[Collection entries]
━━━━━━━━━━━━━━━━

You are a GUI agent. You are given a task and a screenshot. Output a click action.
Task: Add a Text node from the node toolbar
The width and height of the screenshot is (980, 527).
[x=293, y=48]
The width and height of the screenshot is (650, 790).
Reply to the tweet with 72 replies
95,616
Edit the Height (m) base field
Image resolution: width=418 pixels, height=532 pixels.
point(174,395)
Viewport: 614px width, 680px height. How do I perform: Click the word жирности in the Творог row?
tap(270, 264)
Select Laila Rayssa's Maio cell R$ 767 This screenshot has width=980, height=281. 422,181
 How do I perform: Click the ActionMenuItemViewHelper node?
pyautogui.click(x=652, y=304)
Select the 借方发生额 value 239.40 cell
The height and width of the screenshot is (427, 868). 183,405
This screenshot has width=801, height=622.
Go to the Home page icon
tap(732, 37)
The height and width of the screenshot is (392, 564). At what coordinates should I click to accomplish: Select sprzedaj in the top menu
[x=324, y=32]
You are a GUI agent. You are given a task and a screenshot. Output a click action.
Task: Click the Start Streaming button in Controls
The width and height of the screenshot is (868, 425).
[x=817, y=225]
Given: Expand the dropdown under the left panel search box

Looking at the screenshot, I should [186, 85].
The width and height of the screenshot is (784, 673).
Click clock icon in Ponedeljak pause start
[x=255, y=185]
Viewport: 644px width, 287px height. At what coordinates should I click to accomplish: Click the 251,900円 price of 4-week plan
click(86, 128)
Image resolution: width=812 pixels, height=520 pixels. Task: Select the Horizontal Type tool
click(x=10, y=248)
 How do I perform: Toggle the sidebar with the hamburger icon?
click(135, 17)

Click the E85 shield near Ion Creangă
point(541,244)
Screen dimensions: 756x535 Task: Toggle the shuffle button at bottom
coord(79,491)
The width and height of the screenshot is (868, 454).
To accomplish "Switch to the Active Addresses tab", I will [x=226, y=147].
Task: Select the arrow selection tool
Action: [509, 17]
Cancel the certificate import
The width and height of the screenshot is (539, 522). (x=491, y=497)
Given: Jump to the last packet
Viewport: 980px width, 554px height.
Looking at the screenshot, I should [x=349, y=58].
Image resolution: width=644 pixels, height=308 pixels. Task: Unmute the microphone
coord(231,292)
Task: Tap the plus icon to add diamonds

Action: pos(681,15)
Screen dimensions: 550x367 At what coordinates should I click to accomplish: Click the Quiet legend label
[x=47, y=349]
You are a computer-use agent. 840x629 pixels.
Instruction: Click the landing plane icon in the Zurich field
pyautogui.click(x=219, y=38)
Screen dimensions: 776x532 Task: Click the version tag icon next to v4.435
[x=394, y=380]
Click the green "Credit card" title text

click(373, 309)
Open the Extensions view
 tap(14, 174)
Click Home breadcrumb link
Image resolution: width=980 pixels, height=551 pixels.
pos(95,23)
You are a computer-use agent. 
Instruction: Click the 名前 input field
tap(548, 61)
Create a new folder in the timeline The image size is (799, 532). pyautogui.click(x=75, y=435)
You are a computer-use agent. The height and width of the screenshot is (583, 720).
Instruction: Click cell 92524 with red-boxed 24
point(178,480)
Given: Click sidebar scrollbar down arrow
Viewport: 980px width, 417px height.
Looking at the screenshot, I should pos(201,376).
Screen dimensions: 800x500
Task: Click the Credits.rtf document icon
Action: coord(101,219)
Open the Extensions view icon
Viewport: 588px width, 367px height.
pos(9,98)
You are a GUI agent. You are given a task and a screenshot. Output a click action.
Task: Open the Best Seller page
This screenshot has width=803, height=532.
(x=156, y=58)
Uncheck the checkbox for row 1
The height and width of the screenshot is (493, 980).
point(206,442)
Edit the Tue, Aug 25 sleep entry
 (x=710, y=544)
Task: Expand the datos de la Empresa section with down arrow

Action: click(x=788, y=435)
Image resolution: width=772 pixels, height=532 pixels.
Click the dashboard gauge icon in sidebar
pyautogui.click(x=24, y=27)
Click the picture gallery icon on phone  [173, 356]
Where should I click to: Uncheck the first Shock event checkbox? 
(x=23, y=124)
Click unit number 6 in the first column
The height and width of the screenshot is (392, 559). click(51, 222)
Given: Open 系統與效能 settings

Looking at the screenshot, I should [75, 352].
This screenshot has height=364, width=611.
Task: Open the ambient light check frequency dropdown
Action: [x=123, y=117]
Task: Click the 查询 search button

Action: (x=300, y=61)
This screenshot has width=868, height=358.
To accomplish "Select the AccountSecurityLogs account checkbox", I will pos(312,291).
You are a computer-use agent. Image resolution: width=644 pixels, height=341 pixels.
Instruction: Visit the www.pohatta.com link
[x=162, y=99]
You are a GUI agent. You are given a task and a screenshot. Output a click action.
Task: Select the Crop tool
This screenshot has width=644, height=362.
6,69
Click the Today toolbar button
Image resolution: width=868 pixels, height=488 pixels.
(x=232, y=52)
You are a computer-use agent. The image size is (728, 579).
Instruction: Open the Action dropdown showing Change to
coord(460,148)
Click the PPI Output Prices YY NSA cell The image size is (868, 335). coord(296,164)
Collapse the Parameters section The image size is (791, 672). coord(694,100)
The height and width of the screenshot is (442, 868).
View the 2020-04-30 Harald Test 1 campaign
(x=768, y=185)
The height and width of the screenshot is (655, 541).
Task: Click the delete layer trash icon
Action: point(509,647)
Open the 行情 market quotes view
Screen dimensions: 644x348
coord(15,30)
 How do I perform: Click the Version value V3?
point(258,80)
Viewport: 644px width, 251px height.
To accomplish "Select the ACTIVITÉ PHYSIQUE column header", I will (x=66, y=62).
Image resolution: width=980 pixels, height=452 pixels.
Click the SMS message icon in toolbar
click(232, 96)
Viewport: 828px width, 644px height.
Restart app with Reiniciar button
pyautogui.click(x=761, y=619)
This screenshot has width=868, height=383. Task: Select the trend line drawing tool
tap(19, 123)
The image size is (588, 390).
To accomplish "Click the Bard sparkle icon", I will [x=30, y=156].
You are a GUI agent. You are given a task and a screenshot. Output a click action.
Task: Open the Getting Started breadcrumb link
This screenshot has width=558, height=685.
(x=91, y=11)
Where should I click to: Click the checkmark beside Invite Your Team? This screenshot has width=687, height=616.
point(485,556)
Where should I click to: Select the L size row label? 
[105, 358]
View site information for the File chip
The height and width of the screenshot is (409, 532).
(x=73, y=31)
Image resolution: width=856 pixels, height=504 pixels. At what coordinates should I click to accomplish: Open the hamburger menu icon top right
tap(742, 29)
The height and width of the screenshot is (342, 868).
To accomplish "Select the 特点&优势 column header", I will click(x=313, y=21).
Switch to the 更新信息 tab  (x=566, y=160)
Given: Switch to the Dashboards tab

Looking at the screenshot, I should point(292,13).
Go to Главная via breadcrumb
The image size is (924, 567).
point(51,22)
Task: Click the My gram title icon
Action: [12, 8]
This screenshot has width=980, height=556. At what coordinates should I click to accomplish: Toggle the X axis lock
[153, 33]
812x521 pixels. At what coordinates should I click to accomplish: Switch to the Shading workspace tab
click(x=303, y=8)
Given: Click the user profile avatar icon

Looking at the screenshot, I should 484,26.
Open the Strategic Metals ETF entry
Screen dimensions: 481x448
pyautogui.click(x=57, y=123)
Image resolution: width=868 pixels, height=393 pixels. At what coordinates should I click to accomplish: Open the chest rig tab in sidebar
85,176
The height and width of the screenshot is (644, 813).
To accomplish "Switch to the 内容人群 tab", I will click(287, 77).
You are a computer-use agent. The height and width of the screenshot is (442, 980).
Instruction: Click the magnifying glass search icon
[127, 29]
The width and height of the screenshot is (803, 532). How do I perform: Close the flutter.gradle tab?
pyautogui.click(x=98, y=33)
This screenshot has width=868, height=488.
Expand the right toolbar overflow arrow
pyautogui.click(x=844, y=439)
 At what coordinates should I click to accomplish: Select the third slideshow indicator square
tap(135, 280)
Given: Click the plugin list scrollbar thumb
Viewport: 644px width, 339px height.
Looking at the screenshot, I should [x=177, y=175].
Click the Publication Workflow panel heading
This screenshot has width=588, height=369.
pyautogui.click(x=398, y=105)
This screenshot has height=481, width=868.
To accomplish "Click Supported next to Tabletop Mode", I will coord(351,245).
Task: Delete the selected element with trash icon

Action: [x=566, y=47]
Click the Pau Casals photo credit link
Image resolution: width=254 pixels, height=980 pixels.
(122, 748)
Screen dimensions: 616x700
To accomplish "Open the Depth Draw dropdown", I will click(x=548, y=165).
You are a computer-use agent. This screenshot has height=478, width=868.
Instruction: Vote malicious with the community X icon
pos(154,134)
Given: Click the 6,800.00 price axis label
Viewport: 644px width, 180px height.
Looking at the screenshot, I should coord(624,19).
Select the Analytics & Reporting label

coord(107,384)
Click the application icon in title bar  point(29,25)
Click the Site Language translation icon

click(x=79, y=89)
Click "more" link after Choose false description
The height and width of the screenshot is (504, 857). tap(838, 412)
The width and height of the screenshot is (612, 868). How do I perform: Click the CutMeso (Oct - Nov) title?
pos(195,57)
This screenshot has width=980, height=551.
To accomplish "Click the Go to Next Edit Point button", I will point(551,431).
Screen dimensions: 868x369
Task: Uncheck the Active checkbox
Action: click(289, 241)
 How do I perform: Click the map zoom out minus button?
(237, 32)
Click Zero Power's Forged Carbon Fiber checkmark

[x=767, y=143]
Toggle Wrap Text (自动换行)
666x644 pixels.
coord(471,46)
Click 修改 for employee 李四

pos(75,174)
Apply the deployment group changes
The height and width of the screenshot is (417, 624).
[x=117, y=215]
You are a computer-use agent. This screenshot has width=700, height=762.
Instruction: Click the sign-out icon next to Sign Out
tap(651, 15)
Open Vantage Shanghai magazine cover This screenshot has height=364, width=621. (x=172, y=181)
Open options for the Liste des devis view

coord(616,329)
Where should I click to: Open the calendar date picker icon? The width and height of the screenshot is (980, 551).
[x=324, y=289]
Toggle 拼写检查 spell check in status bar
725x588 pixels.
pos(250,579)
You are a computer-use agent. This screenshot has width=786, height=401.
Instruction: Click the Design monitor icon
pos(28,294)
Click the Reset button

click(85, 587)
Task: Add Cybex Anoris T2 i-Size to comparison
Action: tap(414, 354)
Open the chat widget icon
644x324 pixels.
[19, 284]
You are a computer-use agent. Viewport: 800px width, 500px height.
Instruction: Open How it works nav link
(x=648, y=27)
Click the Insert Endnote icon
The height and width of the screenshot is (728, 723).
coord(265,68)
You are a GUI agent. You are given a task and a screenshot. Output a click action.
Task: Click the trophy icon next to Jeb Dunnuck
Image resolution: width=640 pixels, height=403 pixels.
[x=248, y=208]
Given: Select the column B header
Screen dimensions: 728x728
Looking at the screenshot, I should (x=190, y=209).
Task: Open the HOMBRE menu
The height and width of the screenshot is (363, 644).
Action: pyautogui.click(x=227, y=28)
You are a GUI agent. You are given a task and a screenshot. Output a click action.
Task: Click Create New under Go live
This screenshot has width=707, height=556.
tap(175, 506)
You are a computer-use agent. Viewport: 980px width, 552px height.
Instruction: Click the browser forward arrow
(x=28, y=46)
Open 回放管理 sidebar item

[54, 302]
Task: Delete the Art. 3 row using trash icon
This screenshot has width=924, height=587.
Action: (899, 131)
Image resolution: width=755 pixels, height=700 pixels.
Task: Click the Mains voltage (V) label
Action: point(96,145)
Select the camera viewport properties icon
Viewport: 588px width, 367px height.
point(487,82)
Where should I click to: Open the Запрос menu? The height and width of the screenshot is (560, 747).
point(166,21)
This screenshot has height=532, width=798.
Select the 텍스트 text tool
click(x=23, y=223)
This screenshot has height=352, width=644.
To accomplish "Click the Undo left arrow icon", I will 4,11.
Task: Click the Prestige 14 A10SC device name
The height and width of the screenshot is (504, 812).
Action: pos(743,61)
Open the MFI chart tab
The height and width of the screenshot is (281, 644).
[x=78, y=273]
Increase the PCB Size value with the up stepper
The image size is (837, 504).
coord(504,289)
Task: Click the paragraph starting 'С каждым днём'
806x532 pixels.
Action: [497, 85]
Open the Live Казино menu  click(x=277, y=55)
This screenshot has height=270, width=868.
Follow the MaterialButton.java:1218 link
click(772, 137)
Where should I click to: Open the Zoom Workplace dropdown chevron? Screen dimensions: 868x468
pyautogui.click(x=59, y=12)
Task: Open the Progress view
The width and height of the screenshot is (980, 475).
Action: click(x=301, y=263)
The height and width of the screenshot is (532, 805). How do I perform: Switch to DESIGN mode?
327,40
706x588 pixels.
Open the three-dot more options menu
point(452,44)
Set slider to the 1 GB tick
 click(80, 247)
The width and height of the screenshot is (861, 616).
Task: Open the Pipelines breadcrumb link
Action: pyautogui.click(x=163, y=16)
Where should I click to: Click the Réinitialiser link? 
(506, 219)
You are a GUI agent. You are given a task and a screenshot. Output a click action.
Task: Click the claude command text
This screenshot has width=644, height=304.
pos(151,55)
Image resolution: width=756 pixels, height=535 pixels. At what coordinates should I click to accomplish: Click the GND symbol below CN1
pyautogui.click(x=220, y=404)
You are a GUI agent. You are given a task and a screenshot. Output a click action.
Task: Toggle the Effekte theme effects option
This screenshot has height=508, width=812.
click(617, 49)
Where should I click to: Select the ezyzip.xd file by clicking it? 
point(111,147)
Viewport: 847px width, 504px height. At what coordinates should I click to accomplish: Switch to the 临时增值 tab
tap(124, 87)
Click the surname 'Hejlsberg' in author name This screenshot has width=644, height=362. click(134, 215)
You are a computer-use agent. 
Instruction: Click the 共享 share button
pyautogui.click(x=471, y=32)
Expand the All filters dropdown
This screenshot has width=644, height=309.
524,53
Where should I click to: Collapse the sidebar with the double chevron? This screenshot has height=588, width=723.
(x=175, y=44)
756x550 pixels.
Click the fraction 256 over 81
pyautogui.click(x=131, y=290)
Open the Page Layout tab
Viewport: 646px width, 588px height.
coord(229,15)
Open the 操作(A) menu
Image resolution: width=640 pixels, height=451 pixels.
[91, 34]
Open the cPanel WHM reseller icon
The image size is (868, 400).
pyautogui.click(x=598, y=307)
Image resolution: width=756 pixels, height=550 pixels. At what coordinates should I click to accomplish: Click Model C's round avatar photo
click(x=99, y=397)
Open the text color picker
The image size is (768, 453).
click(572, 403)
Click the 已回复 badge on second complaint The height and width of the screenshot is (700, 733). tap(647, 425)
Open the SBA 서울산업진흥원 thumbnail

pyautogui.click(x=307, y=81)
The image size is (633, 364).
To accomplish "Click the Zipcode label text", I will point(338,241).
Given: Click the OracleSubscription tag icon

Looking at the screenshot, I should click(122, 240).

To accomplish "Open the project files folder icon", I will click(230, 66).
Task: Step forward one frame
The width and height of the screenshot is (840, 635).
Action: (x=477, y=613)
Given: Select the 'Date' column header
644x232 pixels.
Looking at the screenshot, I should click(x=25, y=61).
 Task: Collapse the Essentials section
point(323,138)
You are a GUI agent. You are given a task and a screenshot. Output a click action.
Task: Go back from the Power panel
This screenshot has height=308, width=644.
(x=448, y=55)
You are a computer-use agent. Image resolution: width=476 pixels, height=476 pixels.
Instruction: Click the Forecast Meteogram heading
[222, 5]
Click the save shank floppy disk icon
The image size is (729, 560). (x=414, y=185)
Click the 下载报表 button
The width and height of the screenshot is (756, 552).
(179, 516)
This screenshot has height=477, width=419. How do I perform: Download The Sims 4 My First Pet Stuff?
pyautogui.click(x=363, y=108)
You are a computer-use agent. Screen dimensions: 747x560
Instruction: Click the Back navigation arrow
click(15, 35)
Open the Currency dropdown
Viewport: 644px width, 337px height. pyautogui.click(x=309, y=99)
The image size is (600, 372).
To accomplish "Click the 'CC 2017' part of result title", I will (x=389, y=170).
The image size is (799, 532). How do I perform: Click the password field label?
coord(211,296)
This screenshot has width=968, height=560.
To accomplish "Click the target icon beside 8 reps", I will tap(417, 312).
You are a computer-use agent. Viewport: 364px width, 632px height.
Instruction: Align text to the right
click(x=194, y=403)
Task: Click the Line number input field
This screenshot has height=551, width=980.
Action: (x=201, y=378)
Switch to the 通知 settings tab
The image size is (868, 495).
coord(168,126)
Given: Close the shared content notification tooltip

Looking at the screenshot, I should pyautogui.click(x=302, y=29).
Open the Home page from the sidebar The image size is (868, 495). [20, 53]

━━━━━━━━━━━━━━━━

Render the rows as a Markdown table with columns No. and Line, starting at the line containing "Create a new" and ending after the line containing "Action: (x=300, y=61)". Number the lines in order and omit blank ones.

| No. | Line |
|---|---|
| 1 | Create a new folder in the timeline The image size is (799, 532). pyautogui.click(x=75, y=435) |
| 2 | You are a computer-use agent. The height and width of the screenshot is (583, 720). |
| 3 | Instruction: Click cell 92524 with red-boxed 24 |
| 4 | point(178,480) |
| 5 | Given: Click sidebar scrollbar down arrow |
| 6 | Viewport: 980px width, 417px height. |
| 7 | Looking at the screenshot, I should pos(201,376). |
| 8 | Screen dimensions: 800x500 |
| 9 | Task: Click the Credits.rtf document icon |
| 10 | Action: coord(101,219) |
| 11 | Open the Extensions view icon |
| 12 | Viewport: 588px width, 367px height. |
| 13 | pos(9,98) |
| 14 | You are a GUI agent. You are given a task and a screenshot. Output a click action. |
| 15 | Task: Open the Best Seller page |
| 16 | This screenshot has width=803, height=532. |
| 17 | (x=156, y=58) |
| 18 | Uncheck the checkbox for row 1 |
| 19 | The height and width of the screenshot is (493, 980). |
| 20 | point(206,442) |
| 21 | Edit the Tue, Aug 25 sleep entry |
| 22 |  (x=710, y=544) |
| 23 | Task: Expand the datos de la Empresa section with down arrow |
| 24 | Action: click(x=788, y=435) |
| 25 | Image resolution: width=772 pixels, height=532 pixels. |
| 26 | Click the dashboard gauge icon in sidebar |
| 27 | pyautogui.click(x=24, y=27) |
| 28 | Click the picture gallery icon on phone  [173, 356] |
| 29 | Where should I click to: Uncheck the first Shock event checkbox?  |
| 30 | (x=23, y=124) |
| 31 | Click unit number 6 in the first column |
| 32 | The height and width of the screenshot is (392, 559). click(51, 222) |
| 33 | Given: Open 系統與效能 settings |
| 34 | Looking at the screenshot, I should [75, 352]. |
| 35 | This screenshot has height=364, width=611. |
| 36 | Task: Open the ambient light check frequency dropdown |
| 37 | Action: [x=123, y=117] |
| 38 | Task: Click the 查询 search button |
| 39 | Action: (x=300, y=61) |